Please copy, without any change, the lines of the records below that fall between the line containing "Image resolution: width=828" and the line containing "pos(937,325)", inclusive.

# START OF LISTING

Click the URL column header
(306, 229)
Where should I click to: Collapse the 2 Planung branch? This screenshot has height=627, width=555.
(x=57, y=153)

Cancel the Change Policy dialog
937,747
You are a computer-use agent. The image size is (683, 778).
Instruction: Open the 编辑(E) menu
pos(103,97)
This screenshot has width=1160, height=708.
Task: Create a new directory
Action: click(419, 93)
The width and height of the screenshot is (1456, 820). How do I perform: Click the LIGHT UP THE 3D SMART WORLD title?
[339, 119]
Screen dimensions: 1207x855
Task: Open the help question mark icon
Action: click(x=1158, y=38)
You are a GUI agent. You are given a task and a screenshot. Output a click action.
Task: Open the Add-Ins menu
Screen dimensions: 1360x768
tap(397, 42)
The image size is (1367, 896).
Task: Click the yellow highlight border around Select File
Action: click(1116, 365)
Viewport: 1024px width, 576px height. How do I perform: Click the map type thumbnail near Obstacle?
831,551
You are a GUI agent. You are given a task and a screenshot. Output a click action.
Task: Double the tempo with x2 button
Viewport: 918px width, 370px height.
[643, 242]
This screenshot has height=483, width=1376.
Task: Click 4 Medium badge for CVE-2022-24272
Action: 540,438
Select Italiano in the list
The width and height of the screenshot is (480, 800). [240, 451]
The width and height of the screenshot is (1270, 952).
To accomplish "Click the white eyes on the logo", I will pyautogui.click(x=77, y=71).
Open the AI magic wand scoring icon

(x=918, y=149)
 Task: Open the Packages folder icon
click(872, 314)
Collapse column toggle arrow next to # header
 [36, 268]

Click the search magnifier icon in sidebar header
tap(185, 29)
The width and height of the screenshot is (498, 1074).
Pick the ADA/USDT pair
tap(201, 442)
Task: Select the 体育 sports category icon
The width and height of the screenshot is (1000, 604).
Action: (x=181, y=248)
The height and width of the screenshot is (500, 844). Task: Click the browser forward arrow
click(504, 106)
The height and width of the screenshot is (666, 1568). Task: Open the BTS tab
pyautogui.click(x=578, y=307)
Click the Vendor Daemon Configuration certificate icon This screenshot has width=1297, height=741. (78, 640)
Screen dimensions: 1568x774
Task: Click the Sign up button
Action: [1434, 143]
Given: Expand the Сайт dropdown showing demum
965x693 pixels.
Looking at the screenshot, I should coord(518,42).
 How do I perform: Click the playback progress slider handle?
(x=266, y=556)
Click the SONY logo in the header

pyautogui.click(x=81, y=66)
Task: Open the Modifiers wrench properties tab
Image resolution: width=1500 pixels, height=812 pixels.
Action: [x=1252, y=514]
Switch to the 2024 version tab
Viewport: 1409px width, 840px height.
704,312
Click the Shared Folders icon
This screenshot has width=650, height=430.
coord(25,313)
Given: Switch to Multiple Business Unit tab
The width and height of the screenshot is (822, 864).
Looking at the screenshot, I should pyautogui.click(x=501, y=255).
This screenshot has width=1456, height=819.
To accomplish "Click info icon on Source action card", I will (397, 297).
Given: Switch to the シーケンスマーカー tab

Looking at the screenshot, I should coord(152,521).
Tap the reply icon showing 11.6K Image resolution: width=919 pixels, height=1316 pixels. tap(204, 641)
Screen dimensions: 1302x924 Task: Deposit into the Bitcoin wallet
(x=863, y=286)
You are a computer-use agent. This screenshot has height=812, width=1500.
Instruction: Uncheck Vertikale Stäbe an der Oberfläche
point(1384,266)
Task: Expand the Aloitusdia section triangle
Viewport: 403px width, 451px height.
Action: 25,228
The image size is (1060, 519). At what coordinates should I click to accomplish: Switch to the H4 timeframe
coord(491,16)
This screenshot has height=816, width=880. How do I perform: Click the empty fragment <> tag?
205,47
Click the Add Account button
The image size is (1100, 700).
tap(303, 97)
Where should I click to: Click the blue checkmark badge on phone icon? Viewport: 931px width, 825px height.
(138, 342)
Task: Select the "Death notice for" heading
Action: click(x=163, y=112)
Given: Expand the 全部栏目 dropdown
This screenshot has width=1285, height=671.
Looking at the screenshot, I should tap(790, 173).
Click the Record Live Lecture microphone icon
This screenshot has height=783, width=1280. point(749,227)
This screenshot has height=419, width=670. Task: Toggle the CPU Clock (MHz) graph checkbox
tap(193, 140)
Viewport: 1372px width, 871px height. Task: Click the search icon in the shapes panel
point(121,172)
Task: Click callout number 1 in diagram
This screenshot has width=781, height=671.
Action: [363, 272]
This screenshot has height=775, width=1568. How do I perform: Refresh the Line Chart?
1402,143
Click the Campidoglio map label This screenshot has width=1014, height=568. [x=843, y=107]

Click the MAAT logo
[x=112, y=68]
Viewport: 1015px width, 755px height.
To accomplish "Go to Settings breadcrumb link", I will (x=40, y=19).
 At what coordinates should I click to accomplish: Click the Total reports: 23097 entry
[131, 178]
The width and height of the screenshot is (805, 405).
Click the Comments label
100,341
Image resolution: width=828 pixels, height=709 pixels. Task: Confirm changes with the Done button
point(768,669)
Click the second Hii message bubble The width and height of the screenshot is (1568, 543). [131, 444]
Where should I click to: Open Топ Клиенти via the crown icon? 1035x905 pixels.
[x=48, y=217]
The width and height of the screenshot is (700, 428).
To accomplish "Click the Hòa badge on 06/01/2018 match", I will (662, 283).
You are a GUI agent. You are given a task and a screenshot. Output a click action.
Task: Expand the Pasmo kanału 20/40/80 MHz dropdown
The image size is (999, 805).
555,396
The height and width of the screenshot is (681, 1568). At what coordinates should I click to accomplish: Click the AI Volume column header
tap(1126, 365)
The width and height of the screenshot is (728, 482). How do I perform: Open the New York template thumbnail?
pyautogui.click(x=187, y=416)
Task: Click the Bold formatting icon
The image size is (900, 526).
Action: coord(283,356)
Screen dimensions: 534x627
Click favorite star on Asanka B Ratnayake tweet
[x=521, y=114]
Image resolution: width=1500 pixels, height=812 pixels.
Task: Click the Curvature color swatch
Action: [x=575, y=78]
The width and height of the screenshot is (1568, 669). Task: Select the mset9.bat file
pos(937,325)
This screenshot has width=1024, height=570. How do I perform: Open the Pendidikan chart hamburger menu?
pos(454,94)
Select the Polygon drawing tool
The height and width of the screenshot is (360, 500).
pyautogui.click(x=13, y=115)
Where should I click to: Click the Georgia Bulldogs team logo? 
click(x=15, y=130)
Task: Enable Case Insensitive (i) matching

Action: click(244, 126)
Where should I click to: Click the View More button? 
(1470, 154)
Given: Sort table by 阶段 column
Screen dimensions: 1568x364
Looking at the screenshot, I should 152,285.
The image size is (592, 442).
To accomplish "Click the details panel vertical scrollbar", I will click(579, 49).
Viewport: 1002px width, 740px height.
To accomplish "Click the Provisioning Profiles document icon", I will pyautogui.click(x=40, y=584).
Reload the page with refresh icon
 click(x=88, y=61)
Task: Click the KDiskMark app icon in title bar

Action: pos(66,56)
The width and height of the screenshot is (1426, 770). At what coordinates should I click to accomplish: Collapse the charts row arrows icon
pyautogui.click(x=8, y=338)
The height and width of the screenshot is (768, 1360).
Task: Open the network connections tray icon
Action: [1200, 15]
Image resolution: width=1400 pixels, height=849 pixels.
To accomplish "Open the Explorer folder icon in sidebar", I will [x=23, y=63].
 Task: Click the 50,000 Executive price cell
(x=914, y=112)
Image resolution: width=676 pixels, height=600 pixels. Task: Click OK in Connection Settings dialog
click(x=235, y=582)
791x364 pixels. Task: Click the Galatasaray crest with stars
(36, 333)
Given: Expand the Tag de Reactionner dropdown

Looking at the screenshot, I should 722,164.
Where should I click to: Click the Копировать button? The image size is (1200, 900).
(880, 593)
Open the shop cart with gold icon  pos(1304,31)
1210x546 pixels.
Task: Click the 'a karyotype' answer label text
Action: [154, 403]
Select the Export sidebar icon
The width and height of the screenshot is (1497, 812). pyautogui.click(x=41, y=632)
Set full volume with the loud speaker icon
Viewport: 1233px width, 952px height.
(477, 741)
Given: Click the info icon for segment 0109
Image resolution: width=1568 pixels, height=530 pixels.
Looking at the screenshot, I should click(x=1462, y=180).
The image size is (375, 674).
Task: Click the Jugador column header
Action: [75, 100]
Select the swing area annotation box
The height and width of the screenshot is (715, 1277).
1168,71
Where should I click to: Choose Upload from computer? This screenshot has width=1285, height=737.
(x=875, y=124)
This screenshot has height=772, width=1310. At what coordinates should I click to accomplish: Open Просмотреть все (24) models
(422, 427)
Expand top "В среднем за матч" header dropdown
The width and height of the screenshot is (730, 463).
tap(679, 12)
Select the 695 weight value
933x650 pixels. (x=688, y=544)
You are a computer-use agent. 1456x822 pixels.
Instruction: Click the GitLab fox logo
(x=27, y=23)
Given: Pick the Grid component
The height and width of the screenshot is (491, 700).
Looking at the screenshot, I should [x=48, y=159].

# END OF LISTING

THE RESULT >>
Image resolution: width=828 pixels, height=709 pixels. Task: Confirm changes with the Done button
point(768,669)
Click the second Hii message bubble The width and height of the screenshot is (1568, 543). [131, 444]
Where should I click to: Open Топ Клиенти via the crown icon? 1035x905 pixels.
[x=48, y=217]
The width and height of the screenshot is (700, 428).
To accomplish "Click the Hòa badge on 06/01/2018 match", I will (662, 283).
You are a GUI agent. You are given a task and a screenshot. Output a click action.
Task: Expand the Pasmo kanału 20/40/80 MHz dropdown
The image size is (999, 805).
555,396
The height and width of the screenshot is (681, 1568). At what coordinates should I click to accomplish: Click the AI Volume column header
tap(1126, 365)
The width and height of the screenshot is (728, 482). How do I perform: Open the New York template thumbnail?
pyautogui.click(x=187, y=416)
Task: Click the Bold formatting icon
The image size is (900, 526).
Action: coord(283,356)
Screen dimensions: 534x627
Click favorite star on Asanka B Ratnayake tweet
[x=521, y=114]
Image resolution: width=1500 pixels, height=812 pixels.
Task: Click the Curvature color swatch
Action: [x=575, y=78]
The width and height of the screenshot is (1568, 669). Task: Select the mset9.bat file
pos(937,325)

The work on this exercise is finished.